La última novela de Mendoza, Mauricio o las elecciones primarias, no llega, a ojo de buen cubero, a la mitad de extensión que La ciudad de los prodigios o Una comedia ligera, para mi gusto su mejor novela, y sin embargo la publicidad insiste en que es una de las gordas. Será una de esas gordas que han claudicado al mundo dietético en el que se empeñan en hacernos creer que vivimos.
En Mauricio..., a pesar de su velocidad creciente, de la gracia inagotable y de unos personajes que conservan esa tierna extravagancia que tanto nos gusta de Mendoza, no podía evitar la sensación de que su autor estaba cortándose constantemente. Sólo, ya hacia el final, en la magnífica escena de la boda, recobré placeres parecidos a la larga descripción de la mansión en ruinas que compra Onofre Bouvilla o la divertidísima escena del mago y Marichuli Mercadal. Pero todo era rápido, apuntado, deshuesado. A veces parecía un esqueleto dialogado. Espléndidamente bien escrito, pero demasiado flaco.
La manera de leerla no era esa. Uno se zambulle en el mar y de pronto se da cuenta de que es una piscina. Pronto cogí otro ritmo, el de novelas Vázquez-Montalbán como El pianista o Los mares del sur, con las que Mauricio comparte materiales históricos y sueños perdidos. Incluso las escenas de piedad me recordaban a Charo, la amiga de Carvalho, junto a la cama de un Biscúter muy enfermo.

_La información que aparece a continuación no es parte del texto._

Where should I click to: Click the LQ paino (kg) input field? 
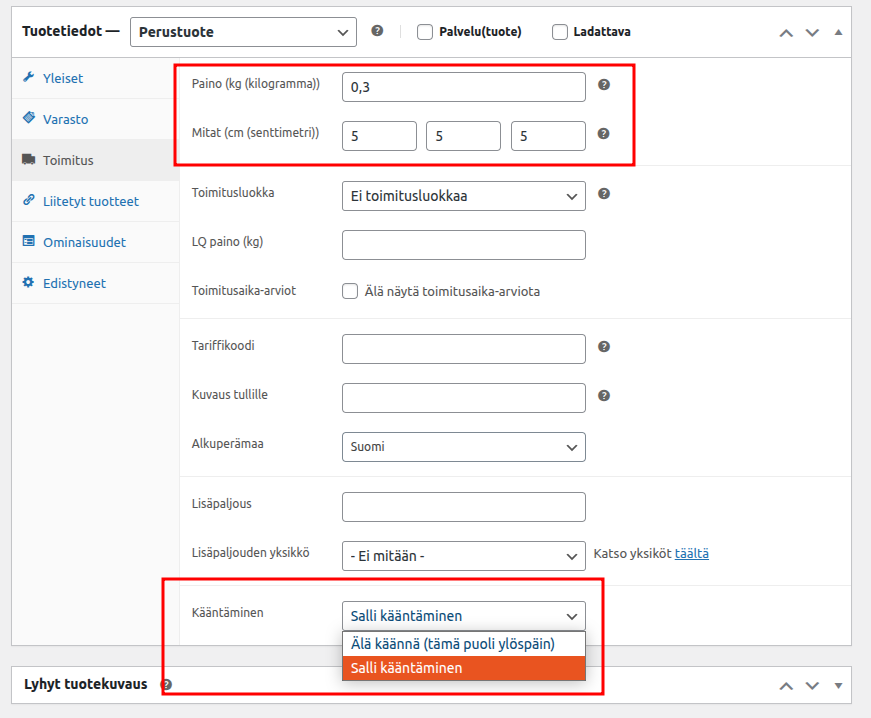[463, 245]
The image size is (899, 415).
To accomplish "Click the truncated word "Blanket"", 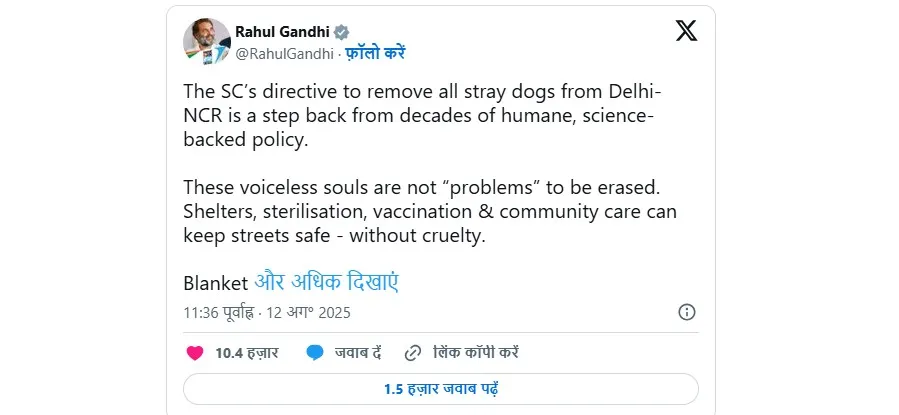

Ahí sí me sentía más cómodo, y la novela cobraba el sentido que más placer me podía proporcionar. Ahí sí disfruté de la estupenda pareja de baile que forma el chapurreo genial de los diálogos y la guasa decimonónica de las partes narradas. Gocé del arte de narrar novelas, pero no novelones, que es lo que me habían vendido, y lo que yo esperaba.